(What is expected):
Present the material below as a numbered list, one line per item, leaving out any blank lines.

(Material provided):
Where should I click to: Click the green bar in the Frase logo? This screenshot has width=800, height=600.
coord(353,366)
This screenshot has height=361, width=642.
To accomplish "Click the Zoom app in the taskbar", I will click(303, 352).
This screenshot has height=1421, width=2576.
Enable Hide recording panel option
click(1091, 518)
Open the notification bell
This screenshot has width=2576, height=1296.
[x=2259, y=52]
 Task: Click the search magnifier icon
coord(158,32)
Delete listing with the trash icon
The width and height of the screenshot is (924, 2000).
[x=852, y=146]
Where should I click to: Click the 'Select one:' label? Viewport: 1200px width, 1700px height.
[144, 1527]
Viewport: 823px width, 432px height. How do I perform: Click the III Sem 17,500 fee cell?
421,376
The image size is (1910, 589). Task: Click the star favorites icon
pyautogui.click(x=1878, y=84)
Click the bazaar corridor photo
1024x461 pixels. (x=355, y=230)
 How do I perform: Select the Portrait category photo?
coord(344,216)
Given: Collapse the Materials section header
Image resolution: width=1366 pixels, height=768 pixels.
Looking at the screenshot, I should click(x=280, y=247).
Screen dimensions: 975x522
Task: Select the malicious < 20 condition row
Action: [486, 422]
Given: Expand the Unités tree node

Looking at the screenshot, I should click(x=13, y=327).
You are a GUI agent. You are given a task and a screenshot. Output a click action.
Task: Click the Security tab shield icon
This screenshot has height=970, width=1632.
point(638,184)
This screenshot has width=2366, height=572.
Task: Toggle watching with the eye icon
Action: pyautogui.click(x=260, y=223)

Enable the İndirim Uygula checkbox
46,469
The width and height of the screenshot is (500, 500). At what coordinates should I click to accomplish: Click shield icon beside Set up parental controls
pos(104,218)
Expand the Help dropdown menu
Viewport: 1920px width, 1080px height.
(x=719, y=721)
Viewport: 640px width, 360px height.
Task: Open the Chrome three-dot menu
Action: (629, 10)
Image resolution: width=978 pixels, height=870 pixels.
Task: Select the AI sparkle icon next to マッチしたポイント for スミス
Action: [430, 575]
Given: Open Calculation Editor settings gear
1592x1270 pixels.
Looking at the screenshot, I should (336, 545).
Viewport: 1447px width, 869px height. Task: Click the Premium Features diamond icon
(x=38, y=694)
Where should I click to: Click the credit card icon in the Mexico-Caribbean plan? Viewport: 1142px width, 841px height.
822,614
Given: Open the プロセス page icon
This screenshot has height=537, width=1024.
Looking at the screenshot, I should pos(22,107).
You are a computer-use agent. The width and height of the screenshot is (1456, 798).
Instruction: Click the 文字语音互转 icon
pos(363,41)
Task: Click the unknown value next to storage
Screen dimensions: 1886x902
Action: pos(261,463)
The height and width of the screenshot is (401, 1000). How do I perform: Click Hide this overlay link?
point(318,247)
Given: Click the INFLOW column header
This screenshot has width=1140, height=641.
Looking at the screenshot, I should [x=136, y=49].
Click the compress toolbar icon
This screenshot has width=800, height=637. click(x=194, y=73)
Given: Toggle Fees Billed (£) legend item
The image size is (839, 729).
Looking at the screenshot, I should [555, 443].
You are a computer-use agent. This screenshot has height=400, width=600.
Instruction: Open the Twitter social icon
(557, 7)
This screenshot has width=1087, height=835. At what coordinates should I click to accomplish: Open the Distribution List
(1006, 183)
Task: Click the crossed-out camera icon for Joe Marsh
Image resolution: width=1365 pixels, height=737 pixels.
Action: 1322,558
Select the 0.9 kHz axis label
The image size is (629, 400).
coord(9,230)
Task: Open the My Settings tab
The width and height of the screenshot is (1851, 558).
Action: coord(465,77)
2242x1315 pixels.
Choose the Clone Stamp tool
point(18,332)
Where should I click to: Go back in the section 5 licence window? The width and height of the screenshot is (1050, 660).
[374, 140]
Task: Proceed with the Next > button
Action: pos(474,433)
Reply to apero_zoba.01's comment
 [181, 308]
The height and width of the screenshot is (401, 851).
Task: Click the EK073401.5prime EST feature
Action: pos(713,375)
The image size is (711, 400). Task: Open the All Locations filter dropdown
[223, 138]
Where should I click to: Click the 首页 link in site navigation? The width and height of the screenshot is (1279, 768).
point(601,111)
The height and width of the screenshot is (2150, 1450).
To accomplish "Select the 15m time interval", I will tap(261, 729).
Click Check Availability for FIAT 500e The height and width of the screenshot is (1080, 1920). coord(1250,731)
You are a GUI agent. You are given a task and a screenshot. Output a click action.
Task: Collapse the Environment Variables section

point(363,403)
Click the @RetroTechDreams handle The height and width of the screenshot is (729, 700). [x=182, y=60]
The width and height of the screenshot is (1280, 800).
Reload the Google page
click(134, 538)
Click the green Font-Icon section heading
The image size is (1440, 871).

(Task output):
1. Where should I click to: Click the green bar in the Frase logo? This screenshot has width=800, height=600.
2. coord(353,366)
3. This screenshot has height=361, width=642.
4. To accomplish "Click the Zoom app in the taskbar", I will click(303, 352).
5. This screenshot has height=1421, width=2576.
6. Enable Hide recording panel option
7. click(1091, 518)
8. Open the notification bell
9. This screenshot has width=2576, height=1296.
10. [x=2259, y=52]
11.  Task: Click the search magnifier icon
12. coord(158,32)
13. Delete listing with the trash icon
14. The width and height of the screenshot is (924, 2000).
15. [x=852, y=146]
16. Where should I click to: Click the 'Select one:' label? Viewport: 1200px width, 1700px height.
17. [144, 1527]
18. Viewport: 823px width, 432px height. How do I perform: Click the III Sem 17,500 fee cell?
19. 421,376
20. The image size is (1910, 589). Task: Click the star favorites icon
21. pyautogui.click(x=1878, y=84)
22. Click the bazaar corridor photo
23. 1024x461 pixels. (x=355, y=230)
24.  How do I perform: Select the Portrait category photo?
25. coord(344,216)
26. Given: Collapse the Materials section header
27. Image resolution: width=1366 pixels, height=768 pixels.
28. Looking at the screenshot, I should click(x=280, y=247).
29. Screen dimensions: 975x522
30. Task: Select the malicious < 20 condition row
31. Action: [486, 422]
32. Given: Expand the Unités tree node
33. Looking at the screenshot, I should click(x=13, y=327).
34. You are a GUI agent. You are given a task and a screenshot. Output a click action.
35. Task: Click the Security tab shield icon
36. This screenshot has height=970, width=1632.
37. point(638,184)
38. This screenshot has width=2366, height=572.
39. Task: Toggle watching with the eye icon
40. Action: pyautogui.click(x=260, y=223)
41. Enable the İndirim Uygula checkbox
42. 46,469
43. The width and height of the screenshot is (500, 500). At what coordinates should I click to accomplish: Click shield icon beside Set up parental controls
44. pos(104,218)
45. Expand the Help dropdown menu
46. Viewport: 1920px width, 1080px height.
47. (x=719, y=721)
48. Viewport: 640px width, 360px height.
49. Task: Open the Chrome three-dot menu
50. Action: (629, 10)
51. Image resolution: width=978 pixels, height=870 pixels.
52. Task: Select the AI sparkle icon next to マッチしたポイント for スミス
53. Action: [430, 575]
54. Given: Open Calculation Editor settings gear
55. 1592x1270 pixels.
56. Looking at the screenshot, I should (336, 545).
57. Viewport: 1447px width, 869px height. Task: Click the Premium Features diamond icon
58. (x=38, y=694)
59. Where should I click to: Click the credit card icon in the Mexico-Caribbean plan? Viewport: 1142px width, 841px height.
60. 822,614
61. Given: Open the プロセス page icon
62. This screenshot has height=537, width=1024.
63. Looking at the screenshot, I should pos(22,107).
64. You are a computer-use agent. The width and height of the screenshot is (1456, 798).
65. Instruction: Click the 文字语音互转 icon
66. pos(363,41)
67. Task: Click the unknown value next to storage
68. Screen dimensions: 1886x902
69. Action: pos(261,463)
70. The height and width of the screenshot is (401, 1000). How do I perform: Click Hide this overlay link?
71. point(318,247)
72. Given: Click the INFLOW column header
73. This screenshot has width=1140, height=641.
74. Looking at the screenshot, I should [x=136, y=49].
75. Click the compress toolbar icon
76. This screenshot has width=800, height=637. click(x=194, y=73)
77. Given: Toggle Fees Billed (£) legend item
78. The image size is (839, 729).
79. Looking at the screenshot, I should [555, 443].
80. You are a computer-use agent. This screenshot has height=400, width=600.
81. Instruction: Open the Twitter social icon
82. (557, 7)
83. This screenshot has width=1087, height=835. At what coordinates should I click to accomplish: Open the Distribution List
84. (1006, 183)
85. Task: Click the crossed-out camera icon for Joe Marsh
86. Image resolution: width=1365 pixels, height=737 pixels.
87. Action: 1322,558
88. Select the 0.9 kHz axis label
89. The image size is (629, 400).
90. coord(9,230)
91. Task: Open the My Settings tab
92. The width and height of the screenshot is (1851, 558).
93. Action: coord(465,77)
94. 2242x1315 pixels.
95. Choose the Clone Stamp tool
96. point(18,332)
97. Where should I click to: Go back in the section 5 licence window? The width and height of the screenshot is (1050, 660).
98. [374, 140]
99. Task: Proceed with the Next > button
100. Action: pos(474,433)
101. Reply to apero_zoba.01's comment
102.  [181, 308]
103. The height and width of the screenshot is (401, 851).
104. Task: Click the EK073401.5prime EST feature
105. Action: pos(713,375)
106. The image size is (711, 400). Task: Open the All Locations filter dropdown
107. [223, 138]
108. Where should I click to: Click the 首页 link in site navigation? The width and height of the screenshot is (1279, 768).
109. point(601,111)
110. The height and width of the screenshot is (2150, 1450).
111. To accomplish "Select the 15m time interval", I will tap(261, 729).
112. Click Check Availability for FIAT 500e The height and width of the screenshot is (1080, 1920). coord(1250,731)
113. You are a GUI agent. You are given a task and a screenshot. Output a click action.
114. Task: Collapse the Environment Variables section
115. point(363,403)
116. Click the @RetroTechDreams handle The height and width of the screenshot is (729, 700). [x=182, y=60]
117. The width and height of the screenshot is (1280, 800).
118. Reload the Google page
119. click(134, 538)
120. Click the green Font-Icon section heading
121. The image size is (1440, 871).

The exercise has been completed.